● TASK OBJECTIVE: Rewrite the records from the line containing "Click the vertical text on embedded post" through the line containing "Open the Facebook logo icon", replacing "screenshot" with "screen capture" and changing nothing else. Leave the pictures out.

● INPUT FOR THIS TASK:
* START *
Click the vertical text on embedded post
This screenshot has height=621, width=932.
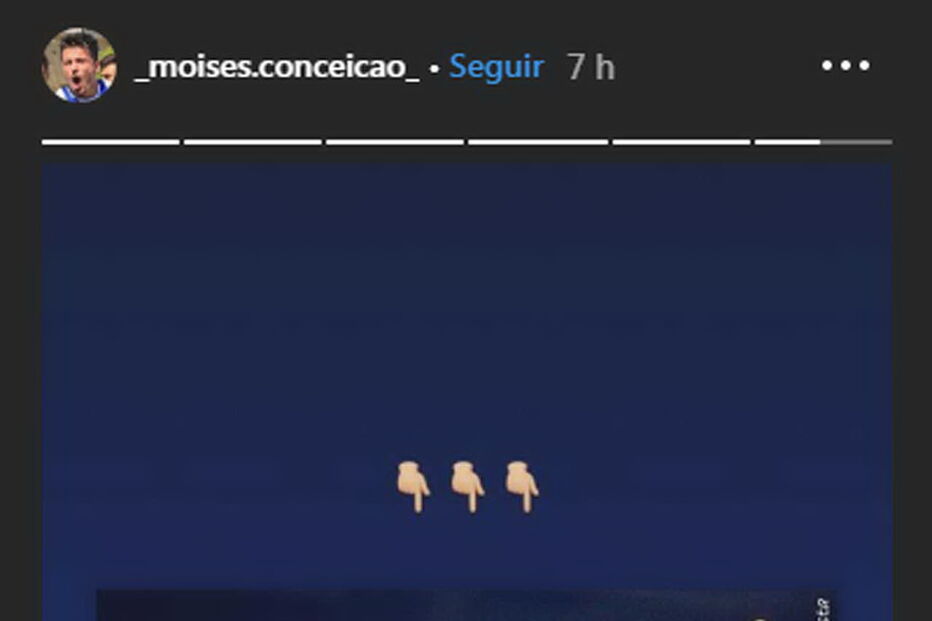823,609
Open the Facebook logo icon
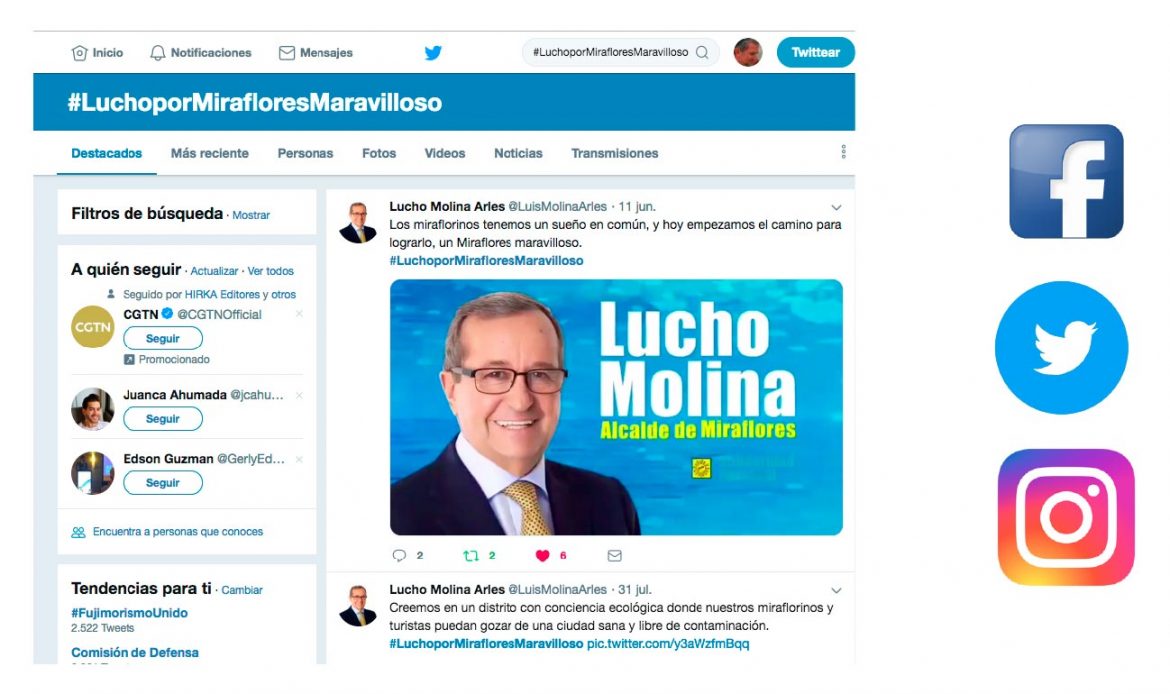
* END *
* START *
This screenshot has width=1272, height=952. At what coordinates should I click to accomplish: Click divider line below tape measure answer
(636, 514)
* END *
* START *
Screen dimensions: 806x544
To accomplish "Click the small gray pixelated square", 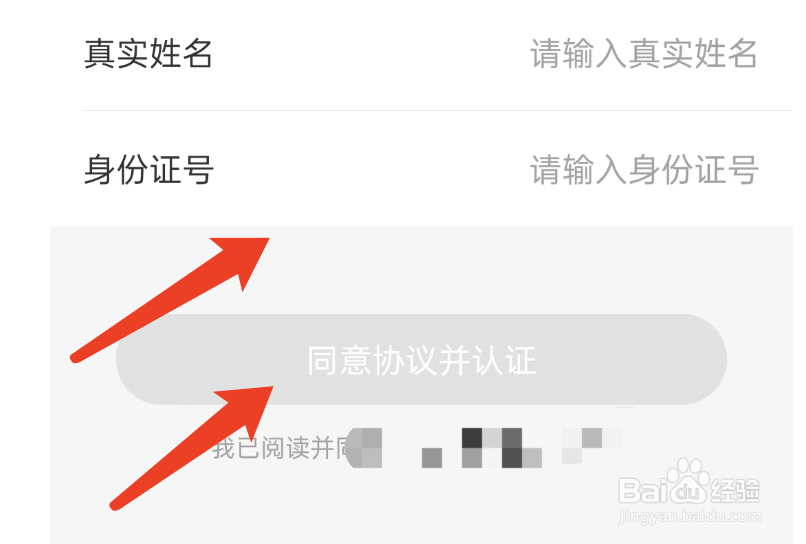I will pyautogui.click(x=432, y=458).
* END *
● EXERCISE ANSWER:
Click the vertical text on embedded post
This screen capture has height=621, width=932.
823,609
Open the Facebook logo icon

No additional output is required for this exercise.